Quanto mais chegava próximo ao local indicado pelo GPS, mais aumentava a neblina (subíamos, sem piedade) e mais estreitas iam ficando as estradas. As vistas eram muito bonitas, lembrando muito a nossa região. Esses parreirais que passamos eram comuníssimos nesta área, conhecida pela produção de PROSECCO.

Até que uma hora o GPS me mandou subir nesse lugar da foto acima. Aí não tinha como. Eu subi até chegar numa parte em que só UMA BICICLETA passaria… tive que voltar e, literalmente, ARRISCAR outro caminho. Uma senhora com DOIS DENTES na boca até tentou nos explicar alguma coisa, mas nós não entendemos lhufas.

Mais pra frente, paramos numa cantina (de Prosecco, claro) e o meu pai foi lá tirar um DEDO DE PROSA e pegar informação de como chegar lá. Aproveito pra mostrar a SUPER MÁQUINA pra vocês:

Essa é uma Opel Vivaro 2010. Nos ajudou muito, não deu um probleminha sequer e foi incrivelmente econômica durante toda a viagem. Uma grande parceira!

Depois das informações, conseguimos acertar o rumo e o GPS voltou a nos ajudar. Mas continuávamos encontrando estradas onde só passava um carro por vez. Aparentemente não tínhamos muita escolha. Até que…

Chegamos. E, ao circular um pouco pelas ruas do vilarejo, me passou duas coisas pela cabeça:

1) não devia ser muito diferente lá por 1870, quando os Zanus saíram de lá e,

2) dá pra entender por que eles saíram

Rural, bucólica, atrasada, encantadora. Alguns adjetivos que se adaptam à cidade de Miane, que fica na província de Treviso, com 3661 habitantes (em 2004). Segundo a Wikipedia, a população atual é praticamente IGUAL à de 1871 (3596). Babyboom nem passou perto de lá.

Quando chegamos lá, não sabíamos ao certo o que fazer. Circulamos um pouco, parávamos aqui e ali, até que encontramos a igreja principal e uma praça na frente da prefeitura da comune, com uma homenagem aos herois de guerra da cidade. Tudo o que queríamos, para podermos encontrar alguns nomes.

Tada!

Como nós ficamos fazendo fotos e posando ao lado desta homenagem, isso chamou a atenção de alguém, que passou de carro e nos indagou. Daí explicamos que éramos do Brasil, samba, futebol e parará (mentira) e o cara se acalmou e nos convidou para irmos conhecer a sede da associação deles. Como não tínhamos nada pra fazer o mesmo, fomos lá.
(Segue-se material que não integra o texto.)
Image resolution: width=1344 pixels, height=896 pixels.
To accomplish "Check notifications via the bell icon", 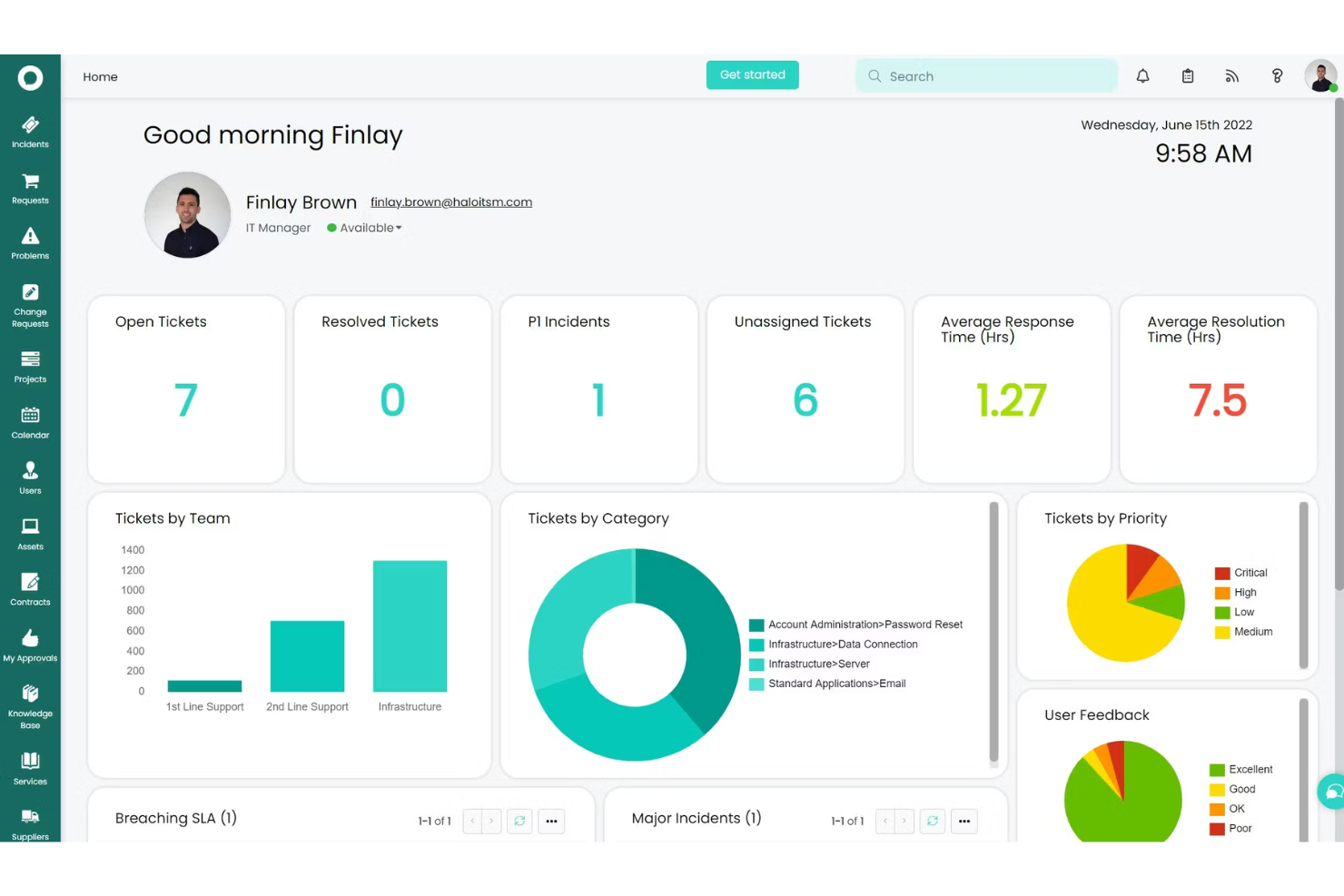I will tap(1142, 76).
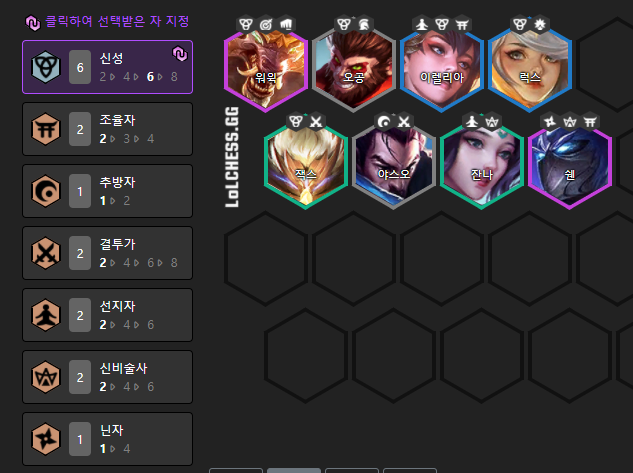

Se tratava do Gruppo Alpini, formado por ex-militares que combateram ou serviram nos Alpes. Eles se reúnem e fazem encontros anuais em diversas partes da Itália e até de outros países. Ficamos lá um bom tempo, conversando e tentando nos entender. Foi legal!

Daí, famintos e sedentos, resolvemos voltar para Pádua. Agora vem a parte que eu falei no segundo parágrafo… no retorno, passamos em um supermercado e compramos coisas para comer e beber. Eu comi um sanduíche, desses prontos e pré-embalados. Depois que voltei pro hotel, comecei a me sentir meio  estranho… depois, MUITO estranho. Passei mal pra caramba, a ponto de resolver ir pro HOSPITAL no dia seguinte. Ou seja, quando já deveríamos estar a caminho de Florença, eu estava na sala de espera de um hospital universitário (mas em excelente estado) aguardando atendimento. Fui diagnosticado com GASTROENTERITE. Medicado, fiquei melhor, mas SEQUELADO por mais uns dois dias…

Mais uma historinha para contar. Essa eu passava, se pudesse.